That's fantastic. Even better, I get to reference the ancestor, so to speak, of someone who is here too.
I immensely enjoyed his book. He started as a staff member in this House and was working for John Diefenbaker as his executive assistant. He had been a long-running volunteer who started very young. In his time, he was one of the youngest members of Parliament ever elected. His mentor was Diefenbaker. When he left this place, it was partly because he was disillusioned with how the place functioned, but he was also disillusioned with politics in general. He went into the priesthood. He heard the call of his faith and became a priest.
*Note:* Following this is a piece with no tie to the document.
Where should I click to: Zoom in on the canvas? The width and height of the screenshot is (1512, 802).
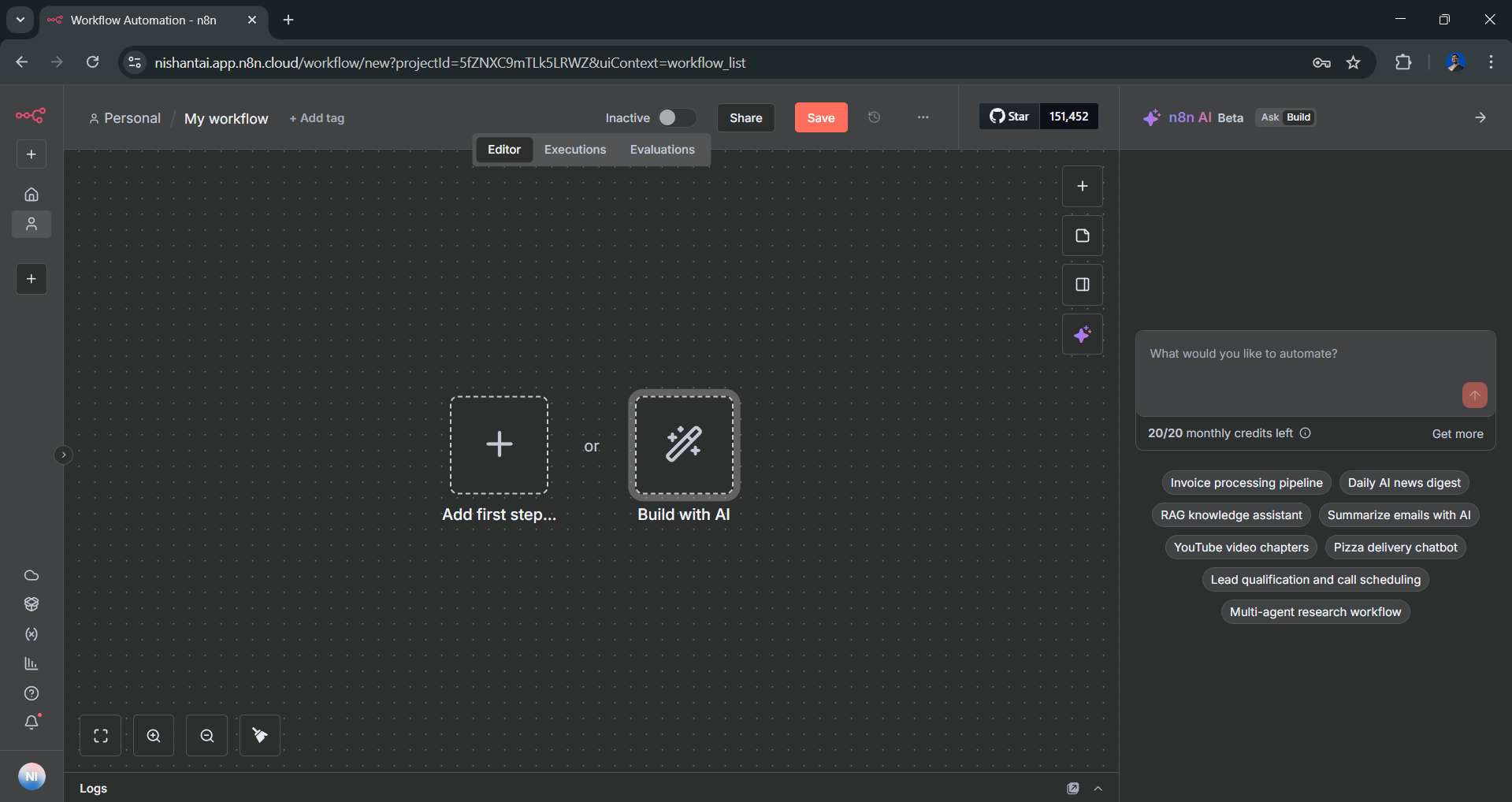coord(153,735)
I've been thinking about a lot of the points he makes in this book, about the observations he makes about Parliament and how important it is, and I think a lot of his quotations from Diefenbaker bear thinking about. There are many parliamentarians who have come before us who have made immense contributions, who have served here for 12, 16, and 20 years. Reading books like O'Sullivan's and speaking to former members of Parliament, such as Jason Kenney, have made me rethink this, and I now completely disagree with term limits for members of Parliament, something that in my youth I thought was a great idea. Now I think it's not such a great idea, mostly because it's the veteran members, the experienced members, who pass on to the next members the traditions and the customs of this House, the House of Commons specifically. You won't have that happening very often if you change the rules so drastically that people get disillusioned much more quickly with regard to their ability to contribute.
The number one reason that people leave a workplace, an organization, or a corporation—and this was consistent across the board when I worked as a registrar—isn't that they weren't making enough money. It wasn't because they were not getting the opportunities to get training or professional development, or to travel, or to work on interesting projects. Ninety per cent of the time it was because they could not see how their individual activities, their personal activities in the workplace, were related to the achievements and success of the organization they were in. That was the number one reason.
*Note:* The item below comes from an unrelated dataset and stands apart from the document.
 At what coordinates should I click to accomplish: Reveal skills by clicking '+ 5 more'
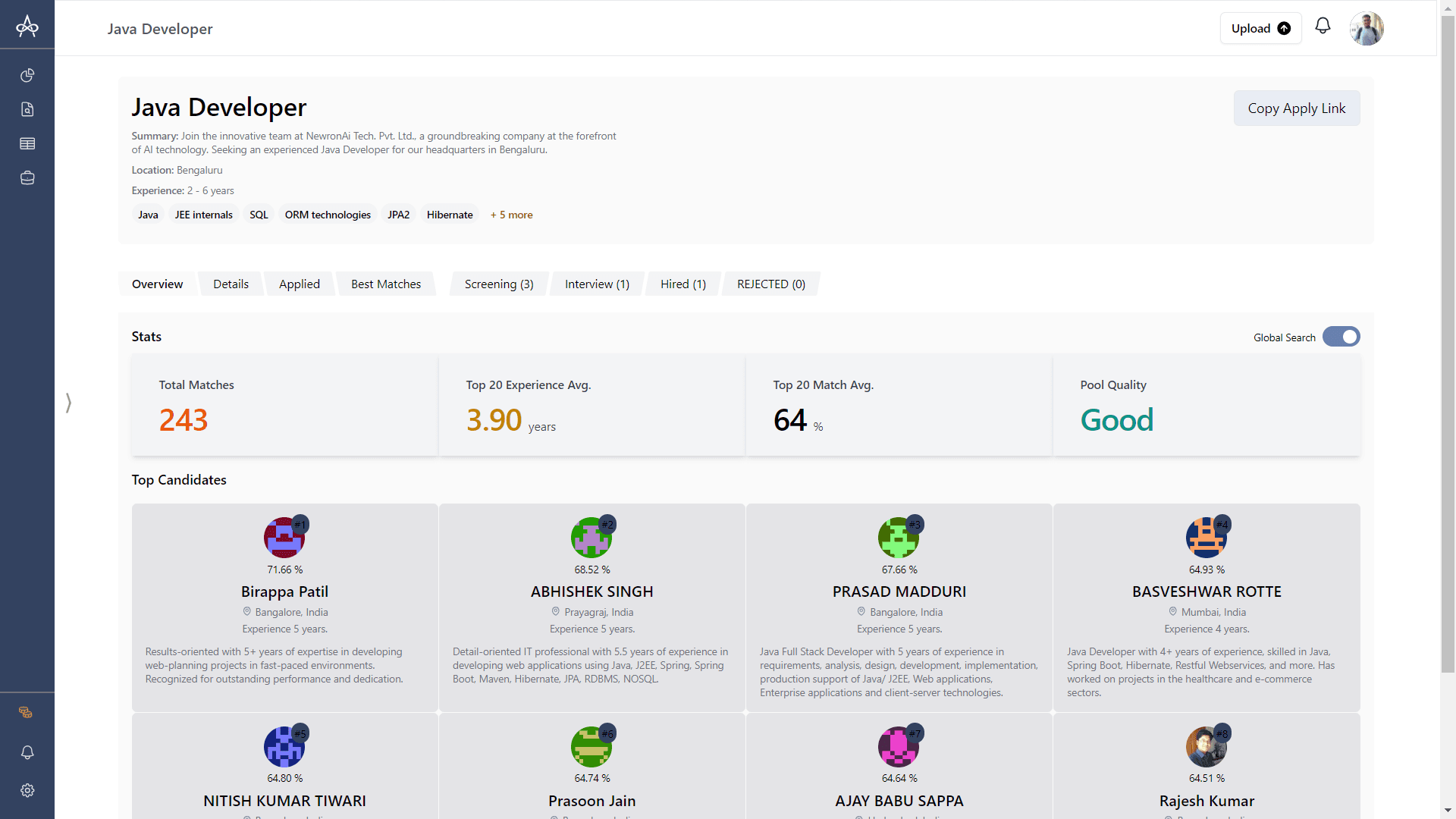511,215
I know what happens because I've seen it happen at the Chamber of Commerce and in other workplaces. I've been invited in either to give counsel or to listen to the HR professionals explain to me what the issues are, and then to listen to them debate about how to fix their workplace.
Ninety per cent of the time that's why people leave. I've seen it happen. People get disenchanted with the type of work they do, so they do less of it. They find opportunities to not be there as often, and then they start finding other work, typically on work time. They'll start using their workplace email and the workplace phones to find work opportunities elsewhere. I'm sure there are parliamentarians who have come before us who've taken the opportunity to sit in the House to do just that because they've become disenchanted with their individual ability to contribute to the whole—to make an amendment to a piece of legislation or to propose a rule change or regulation change.
I would hope that we would not change the rules through this motion without this amendment. It's a very important amendment. We should not change the rules in such a way as to disenchant members at committees and in Parliament from doing the work that they should be doing on behalf of their constituents, their supporters, and the political movement that they belong to.
I always mention “circles of accountability”. It's something I picked up in talking to so many HR professionals. We are not just accountable to our supervisors; we have circles of accountability. I'm accountable to my wife. I'm accountable to my three kids—whom I'm missing, as I haven't been able to Skype with them for the past four days because of this committee meeting—but I'm also accountable to my board of directors of my local association, just like I believe many of you are as well. I'm accountable to my supporters, to my electors, and I have a great many of them. I have the second-largest riding in Canada by population size. In my riding, it was a privilege to earn more votes than even Stephen Harper or Jason Kenney. I have an enormous riding. It's a big number: 43,706.